Verordening van de gemeenteraad van de gemeente Zuidplas houdende regels omtrent voorschoolse educatie en peuteropvang (Verordening voorschoolse educatie en peuteropvang 2020)

Geldend van 01-01-2020 t/m 31-12-2022

Intitulé

Verordening van de gemeenteraad van de gemeente Zuidplas houdende regels omtrent voorschoolse educatie en peuteropvang (Verordening voorschoolse educatie en peuteropvang 2020)

De raad van gemeente Zuidplas;

gelezen het voorstel van burgemeester en wethouders van 19 november 2019;

gelet op de Wet kinderopvang, de Wet primair onderwijs, de Wet harmonisatie kinderopvang en peuterspeelzaalwerk, Besluit basisvoorwaarden kwaliteit voorschoolse educatie,

overwegende dat het doel van deze regeling is het bieden van een kwalitatief hoogwaardig aanbod van peuteropvang en voorschoolse educatie in de gemeente Zuidplas door subsidiëring zodat er gelijke ontwikkelkansen voor alle kinderen in de leeftijd van 2 tot 4 jaar in de gemeente zijn,

besluit:

de verordening subsidie voorschoolse educatie en peuteropvang 2020 vast te stellen.

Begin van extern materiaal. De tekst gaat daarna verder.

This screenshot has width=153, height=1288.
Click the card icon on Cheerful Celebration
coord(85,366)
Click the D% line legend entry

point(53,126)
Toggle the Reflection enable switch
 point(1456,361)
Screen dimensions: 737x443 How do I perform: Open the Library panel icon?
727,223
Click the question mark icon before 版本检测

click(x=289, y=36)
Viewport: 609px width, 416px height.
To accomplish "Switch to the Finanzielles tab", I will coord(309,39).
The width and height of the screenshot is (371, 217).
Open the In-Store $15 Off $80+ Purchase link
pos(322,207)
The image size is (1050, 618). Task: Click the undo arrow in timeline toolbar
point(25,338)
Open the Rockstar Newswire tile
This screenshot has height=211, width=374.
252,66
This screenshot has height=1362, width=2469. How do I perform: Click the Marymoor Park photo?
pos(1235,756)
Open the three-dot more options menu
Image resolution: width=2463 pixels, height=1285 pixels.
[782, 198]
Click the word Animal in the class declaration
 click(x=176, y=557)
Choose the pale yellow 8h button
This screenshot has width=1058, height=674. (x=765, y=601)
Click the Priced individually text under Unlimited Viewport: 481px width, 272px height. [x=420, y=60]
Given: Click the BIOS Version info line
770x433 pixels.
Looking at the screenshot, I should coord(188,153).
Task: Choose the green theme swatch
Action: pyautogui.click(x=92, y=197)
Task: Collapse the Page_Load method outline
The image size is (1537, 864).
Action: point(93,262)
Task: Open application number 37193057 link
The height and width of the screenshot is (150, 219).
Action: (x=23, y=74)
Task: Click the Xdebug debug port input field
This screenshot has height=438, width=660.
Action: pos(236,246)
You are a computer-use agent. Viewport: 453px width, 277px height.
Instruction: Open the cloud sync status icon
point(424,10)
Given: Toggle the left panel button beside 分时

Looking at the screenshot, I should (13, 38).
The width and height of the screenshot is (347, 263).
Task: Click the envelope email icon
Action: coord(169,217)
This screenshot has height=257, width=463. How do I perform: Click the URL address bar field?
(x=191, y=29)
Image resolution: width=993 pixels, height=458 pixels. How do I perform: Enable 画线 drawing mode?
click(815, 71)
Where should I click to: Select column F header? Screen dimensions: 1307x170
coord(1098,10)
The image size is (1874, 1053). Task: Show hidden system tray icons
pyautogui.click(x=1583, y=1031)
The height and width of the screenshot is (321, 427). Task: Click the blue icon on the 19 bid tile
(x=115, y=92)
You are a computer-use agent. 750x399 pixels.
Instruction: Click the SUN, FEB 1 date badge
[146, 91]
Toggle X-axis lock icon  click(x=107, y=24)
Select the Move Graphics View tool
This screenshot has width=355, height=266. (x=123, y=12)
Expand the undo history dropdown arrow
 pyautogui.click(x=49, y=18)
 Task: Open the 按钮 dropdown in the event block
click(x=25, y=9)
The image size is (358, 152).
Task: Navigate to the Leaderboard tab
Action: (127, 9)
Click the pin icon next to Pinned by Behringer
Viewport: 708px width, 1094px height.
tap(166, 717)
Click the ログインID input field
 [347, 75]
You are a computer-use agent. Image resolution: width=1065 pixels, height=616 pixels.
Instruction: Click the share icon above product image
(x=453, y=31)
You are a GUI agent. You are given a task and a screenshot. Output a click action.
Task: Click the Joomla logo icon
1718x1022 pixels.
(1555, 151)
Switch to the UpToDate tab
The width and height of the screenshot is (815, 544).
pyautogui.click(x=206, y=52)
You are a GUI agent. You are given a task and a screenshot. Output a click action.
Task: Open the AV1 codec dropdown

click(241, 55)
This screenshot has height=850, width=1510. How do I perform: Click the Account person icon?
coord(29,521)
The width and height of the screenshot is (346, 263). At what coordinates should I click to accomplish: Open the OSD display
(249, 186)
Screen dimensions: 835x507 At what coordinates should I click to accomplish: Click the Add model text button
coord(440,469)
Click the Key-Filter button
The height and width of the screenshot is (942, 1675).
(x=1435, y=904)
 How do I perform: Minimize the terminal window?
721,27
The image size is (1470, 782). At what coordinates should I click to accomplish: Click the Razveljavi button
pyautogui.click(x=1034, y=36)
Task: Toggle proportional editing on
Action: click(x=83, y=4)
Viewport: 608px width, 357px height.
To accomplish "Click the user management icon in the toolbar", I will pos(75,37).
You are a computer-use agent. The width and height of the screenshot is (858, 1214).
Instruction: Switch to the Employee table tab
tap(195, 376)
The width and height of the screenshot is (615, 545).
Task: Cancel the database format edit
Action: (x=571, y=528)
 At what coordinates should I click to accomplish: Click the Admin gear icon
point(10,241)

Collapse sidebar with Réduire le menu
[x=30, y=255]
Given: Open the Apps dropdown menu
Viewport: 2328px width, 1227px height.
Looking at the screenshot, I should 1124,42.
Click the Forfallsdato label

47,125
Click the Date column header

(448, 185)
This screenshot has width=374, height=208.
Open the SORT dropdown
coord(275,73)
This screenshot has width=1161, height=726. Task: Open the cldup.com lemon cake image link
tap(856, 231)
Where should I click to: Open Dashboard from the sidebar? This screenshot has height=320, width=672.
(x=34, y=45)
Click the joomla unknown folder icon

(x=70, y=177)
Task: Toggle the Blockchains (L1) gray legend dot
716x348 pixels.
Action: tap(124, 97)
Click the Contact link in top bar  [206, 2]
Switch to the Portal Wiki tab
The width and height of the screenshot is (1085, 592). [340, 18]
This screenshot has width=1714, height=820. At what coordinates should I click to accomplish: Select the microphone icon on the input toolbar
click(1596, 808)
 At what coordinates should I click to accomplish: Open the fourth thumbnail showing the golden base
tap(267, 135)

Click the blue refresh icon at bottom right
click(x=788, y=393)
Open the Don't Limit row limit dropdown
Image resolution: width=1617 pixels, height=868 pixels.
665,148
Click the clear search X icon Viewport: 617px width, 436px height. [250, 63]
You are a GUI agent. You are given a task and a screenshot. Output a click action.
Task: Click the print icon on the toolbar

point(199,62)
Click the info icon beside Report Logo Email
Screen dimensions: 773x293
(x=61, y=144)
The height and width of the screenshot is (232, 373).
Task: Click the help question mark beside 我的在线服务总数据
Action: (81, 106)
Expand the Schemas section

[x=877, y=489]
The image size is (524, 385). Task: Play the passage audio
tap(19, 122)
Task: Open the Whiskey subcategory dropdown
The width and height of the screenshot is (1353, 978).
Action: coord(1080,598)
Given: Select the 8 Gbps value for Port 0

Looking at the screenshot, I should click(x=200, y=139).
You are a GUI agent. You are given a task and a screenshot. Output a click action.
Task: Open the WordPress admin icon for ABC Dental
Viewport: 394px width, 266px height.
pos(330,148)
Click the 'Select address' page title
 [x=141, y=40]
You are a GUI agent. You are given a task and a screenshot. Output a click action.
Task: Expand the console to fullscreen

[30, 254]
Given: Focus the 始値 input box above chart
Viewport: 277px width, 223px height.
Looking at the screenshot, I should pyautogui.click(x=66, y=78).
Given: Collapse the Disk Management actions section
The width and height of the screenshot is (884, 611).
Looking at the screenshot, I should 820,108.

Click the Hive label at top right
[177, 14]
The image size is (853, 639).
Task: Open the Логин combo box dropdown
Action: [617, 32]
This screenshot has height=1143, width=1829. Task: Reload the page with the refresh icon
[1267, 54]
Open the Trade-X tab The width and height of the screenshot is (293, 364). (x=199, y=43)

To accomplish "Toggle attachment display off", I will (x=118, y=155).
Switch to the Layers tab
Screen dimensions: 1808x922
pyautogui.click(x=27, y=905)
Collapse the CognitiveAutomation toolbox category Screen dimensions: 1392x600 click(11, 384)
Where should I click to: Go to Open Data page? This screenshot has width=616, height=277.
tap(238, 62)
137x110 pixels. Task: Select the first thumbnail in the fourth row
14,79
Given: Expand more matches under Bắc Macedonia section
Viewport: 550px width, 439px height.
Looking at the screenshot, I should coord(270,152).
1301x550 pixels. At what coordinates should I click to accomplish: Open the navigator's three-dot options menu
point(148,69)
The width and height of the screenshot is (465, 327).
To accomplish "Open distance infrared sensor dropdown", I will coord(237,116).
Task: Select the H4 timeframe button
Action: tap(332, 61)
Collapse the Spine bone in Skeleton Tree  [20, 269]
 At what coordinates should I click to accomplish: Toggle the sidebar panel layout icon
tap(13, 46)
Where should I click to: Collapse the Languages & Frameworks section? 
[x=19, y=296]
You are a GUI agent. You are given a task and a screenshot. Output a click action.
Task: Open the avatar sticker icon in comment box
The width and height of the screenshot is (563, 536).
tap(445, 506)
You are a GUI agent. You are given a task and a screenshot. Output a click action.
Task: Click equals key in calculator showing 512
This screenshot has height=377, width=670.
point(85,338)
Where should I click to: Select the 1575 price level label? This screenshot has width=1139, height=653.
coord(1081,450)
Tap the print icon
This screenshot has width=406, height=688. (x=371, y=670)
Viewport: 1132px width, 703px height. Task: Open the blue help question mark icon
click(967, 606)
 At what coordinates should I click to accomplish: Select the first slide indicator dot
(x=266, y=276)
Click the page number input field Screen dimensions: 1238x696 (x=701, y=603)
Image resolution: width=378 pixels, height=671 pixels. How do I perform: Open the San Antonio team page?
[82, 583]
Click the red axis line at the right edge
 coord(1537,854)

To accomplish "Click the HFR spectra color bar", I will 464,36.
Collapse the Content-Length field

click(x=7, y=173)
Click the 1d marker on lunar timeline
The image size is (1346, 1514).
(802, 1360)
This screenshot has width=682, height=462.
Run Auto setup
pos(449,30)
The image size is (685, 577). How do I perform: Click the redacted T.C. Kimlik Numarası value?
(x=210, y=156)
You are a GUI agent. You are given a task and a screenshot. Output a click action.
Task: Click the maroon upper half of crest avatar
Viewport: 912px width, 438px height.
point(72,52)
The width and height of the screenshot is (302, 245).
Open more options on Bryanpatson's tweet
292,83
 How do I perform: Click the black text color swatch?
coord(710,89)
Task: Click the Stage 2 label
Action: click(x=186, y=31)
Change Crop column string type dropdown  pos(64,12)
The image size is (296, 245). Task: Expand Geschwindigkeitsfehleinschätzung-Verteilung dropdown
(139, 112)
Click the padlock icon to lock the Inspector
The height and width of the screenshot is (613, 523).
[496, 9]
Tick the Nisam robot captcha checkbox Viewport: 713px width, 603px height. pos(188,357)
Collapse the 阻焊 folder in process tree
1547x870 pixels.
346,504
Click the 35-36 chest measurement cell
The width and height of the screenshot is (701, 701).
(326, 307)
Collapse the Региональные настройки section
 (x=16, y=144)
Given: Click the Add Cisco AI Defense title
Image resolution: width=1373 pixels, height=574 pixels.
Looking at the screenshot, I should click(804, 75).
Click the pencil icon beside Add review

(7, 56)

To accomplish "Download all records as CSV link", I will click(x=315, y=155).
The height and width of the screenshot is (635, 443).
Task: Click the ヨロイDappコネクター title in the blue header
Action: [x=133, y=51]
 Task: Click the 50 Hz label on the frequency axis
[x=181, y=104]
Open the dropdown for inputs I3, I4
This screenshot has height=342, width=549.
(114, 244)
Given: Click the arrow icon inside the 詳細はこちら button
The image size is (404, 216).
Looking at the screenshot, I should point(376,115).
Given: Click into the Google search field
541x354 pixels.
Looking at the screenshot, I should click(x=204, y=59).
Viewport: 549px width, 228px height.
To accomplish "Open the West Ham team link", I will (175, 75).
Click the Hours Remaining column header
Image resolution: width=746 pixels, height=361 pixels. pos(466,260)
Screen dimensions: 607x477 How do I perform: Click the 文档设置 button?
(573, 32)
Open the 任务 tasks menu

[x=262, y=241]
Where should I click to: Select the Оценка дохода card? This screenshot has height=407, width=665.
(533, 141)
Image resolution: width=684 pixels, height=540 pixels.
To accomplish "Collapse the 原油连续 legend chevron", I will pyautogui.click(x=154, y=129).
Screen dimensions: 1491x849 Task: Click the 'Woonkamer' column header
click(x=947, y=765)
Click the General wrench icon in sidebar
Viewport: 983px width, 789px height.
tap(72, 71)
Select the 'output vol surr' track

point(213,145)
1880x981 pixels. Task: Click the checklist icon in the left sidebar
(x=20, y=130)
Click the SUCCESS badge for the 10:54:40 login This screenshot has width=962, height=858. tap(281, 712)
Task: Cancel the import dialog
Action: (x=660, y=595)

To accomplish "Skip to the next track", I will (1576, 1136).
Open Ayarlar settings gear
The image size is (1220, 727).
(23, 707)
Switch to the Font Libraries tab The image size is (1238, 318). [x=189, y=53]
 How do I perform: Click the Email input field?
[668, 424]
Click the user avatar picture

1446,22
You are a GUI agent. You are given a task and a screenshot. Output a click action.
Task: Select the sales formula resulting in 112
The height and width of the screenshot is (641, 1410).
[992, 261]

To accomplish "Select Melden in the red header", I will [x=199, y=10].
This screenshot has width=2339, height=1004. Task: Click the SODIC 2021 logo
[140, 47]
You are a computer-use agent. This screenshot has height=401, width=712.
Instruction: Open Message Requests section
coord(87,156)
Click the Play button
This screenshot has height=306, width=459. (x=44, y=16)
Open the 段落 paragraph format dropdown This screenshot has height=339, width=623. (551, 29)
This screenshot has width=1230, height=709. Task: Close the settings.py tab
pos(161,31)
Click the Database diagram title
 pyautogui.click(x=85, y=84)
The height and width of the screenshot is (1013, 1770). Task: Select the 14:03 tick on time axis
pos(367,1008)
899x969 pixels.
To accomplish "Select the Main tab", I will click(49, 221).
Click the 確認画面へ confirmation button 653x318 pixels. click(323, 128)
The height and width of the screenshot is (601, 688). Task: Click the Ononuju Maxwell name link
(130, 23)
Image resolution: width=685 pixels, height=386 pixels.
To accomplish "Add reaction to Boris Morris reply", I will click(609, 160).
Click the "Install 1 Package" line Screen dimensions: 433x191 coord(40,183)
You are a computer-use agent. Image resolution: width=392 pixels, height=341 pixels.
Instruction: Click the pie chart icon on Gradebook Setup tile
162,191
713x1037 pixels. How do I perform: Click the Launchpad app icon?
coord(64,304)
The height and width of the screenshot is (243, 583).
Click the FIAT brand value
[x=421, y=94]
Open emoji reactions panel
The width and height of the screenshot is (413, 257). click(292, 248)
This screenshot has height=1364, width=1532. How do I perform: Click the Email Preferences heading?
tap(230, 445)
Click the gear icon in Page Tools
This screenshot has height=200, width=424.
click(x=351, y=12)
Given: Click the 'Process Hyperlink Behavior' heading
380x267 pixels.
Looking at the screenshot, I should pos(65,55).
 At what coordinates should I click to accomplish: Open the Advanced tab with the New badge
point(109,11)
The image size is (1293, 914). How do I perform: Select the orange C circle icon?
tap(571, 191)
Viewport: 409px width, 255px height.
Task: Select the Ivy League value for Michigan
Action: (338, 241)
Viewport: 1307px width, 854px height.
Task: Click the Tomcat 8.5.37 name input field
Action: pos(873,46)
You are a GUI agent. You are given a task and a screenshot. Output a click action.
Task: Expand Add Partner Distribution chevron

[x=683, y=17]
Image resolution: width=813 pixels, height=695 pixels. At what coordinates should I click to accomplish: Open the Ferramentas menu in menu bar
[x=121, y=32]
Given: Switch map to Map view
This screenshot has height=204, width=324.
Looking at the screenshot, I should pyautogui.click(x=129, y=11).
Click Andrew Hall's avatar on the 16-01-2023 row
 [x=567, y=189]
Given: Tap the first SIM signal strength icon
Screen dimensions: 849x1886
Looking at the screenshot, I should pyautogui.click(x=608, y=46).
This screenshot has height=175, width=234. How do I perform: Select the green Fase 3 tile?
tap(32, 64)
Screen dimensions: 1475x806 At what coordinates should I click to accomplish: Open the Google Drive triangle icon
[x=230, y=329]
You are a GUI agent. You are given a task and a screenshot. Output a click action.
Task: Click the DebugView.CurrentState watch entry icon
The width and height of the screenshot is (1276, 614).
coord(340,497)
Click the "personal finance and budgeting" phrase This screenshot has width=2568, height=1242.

Artikel 1 Begripsomschrijvingen

  • a. beroepskracht voorschoolse educatie: pedagogische medewerker ve als bedoeld in artikel 1.1 van de wet en artikel 4 van de AMvB ‘Besluit basisvoorwaarden kwaliteit voorschoolse educatie’;

  • b. college: het college van burgemeester en wethouders

  • c. doelgroep peuter: kind in de leeftijd van 2 tot 4 jaar woonachtig in gemeente Zuidplas met een risico op (taal)achterstand, waarvoor het CJG een ve-indicatie heeft afgegeven en in aanmerking komt voor een ve-peuterplaats

  • d. doorgaande lijn: ononderbroken ontwikkelingsgang van kinderen, door samenwerking en afstemming tussen peuteropvang en school, inclusief overdracht van gegevens

  • e. fiscaal uurtarief: maximaal uurtarief dat de Belastingdienst hanteert voor de vergoeding van de kosten voor kinderopvang (peuteropvang)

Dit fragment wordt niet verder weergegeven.